Find the line that contains "O Brilho de". Output it and every line after it to the end of the records, exactly as they appear.
** Opening Data for review block **
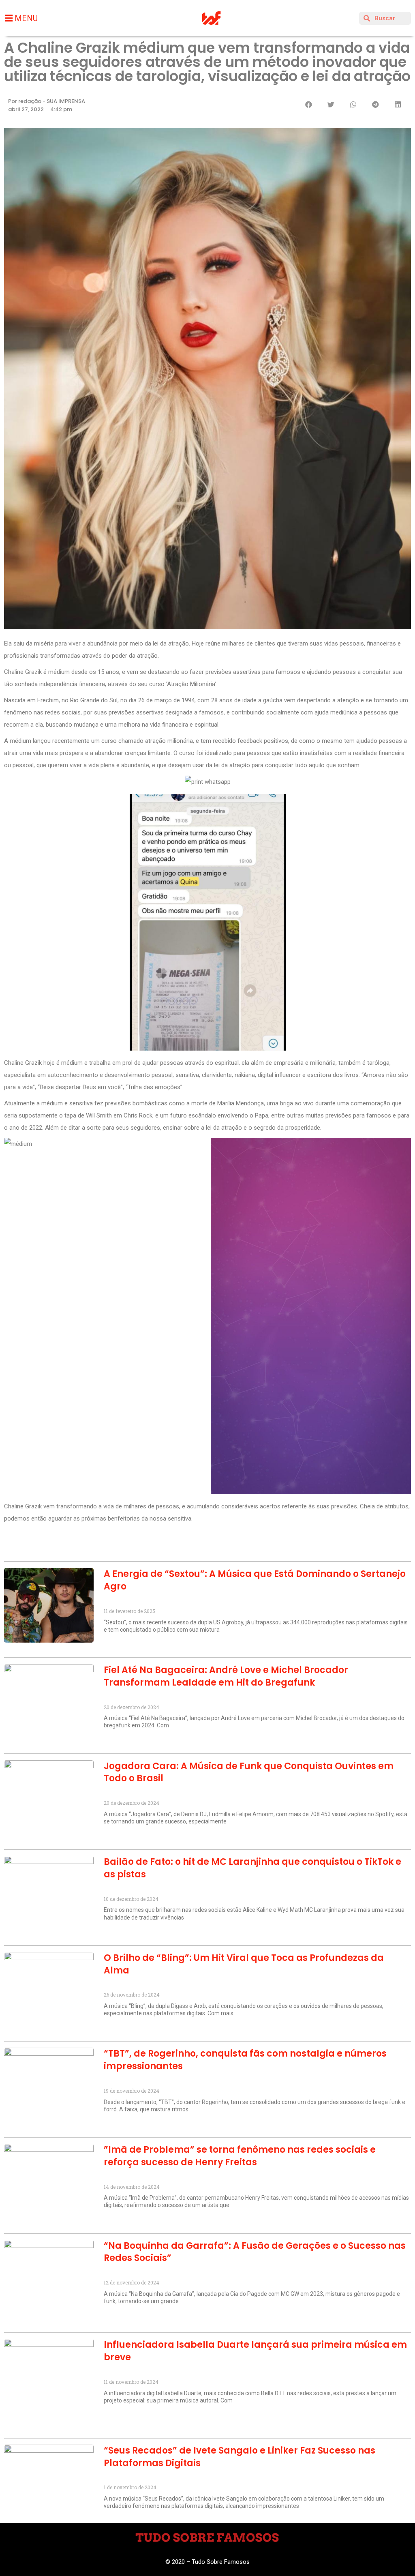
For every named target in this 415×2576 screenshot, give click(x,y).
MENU (26, 18)
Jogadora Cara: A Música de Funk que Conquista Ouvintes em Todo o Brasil (249, 1772)
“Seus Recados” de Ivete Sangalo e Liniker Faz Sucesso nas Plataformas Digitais (239, 2456)
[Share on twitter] (331, 104)
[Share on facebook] (308, 104)
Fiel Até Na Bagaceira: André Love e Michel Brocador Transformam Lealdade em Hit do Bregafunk (226, 1676)
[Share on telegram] (375, 104)
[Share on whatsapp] (353, 104)
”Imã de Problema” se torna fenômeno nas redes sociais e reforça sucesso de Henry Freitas (240, 2155)
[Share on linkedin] (398, 104)
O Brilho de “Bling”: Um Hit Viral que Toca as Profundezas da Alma (244, 1964)
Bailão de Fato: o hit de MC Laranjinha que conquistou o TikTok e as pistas (252, 1868)
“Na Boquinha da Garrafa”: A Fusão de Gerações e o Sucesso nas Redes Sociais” (255, 2252)
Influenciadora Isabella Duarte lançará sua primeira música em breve (255, 2351)
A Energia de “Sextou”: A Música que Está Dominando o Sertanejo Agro (255, 1580)
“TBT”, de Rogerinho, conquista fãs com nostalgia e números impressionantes (245, 2059)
** Closing Data for review block **
* Answer area *
O Brilho de “Bling”: Um Hit Viral que Toca as Profundezas da Alma (244, 1964)
Bailão de Fato: o hit de MC Laranjinha que conquistou o TikTok e as pistas (252, 1868)
“Na Boquinha da Garrafa”: A Fusão de Gerações e o Sucesso nas Redes Sociais” (255, 2252)
Influenciadora Isabella Duarte lançará sua primeira música em breve (255, 2351)
A Energia de “Sextou”: A Música que Está Dominando o Sertanejo Agro (255, 1580)
“TBT”, de Rogerinho, conquista fãs com nostalgia e números impressionantes (245, 2059)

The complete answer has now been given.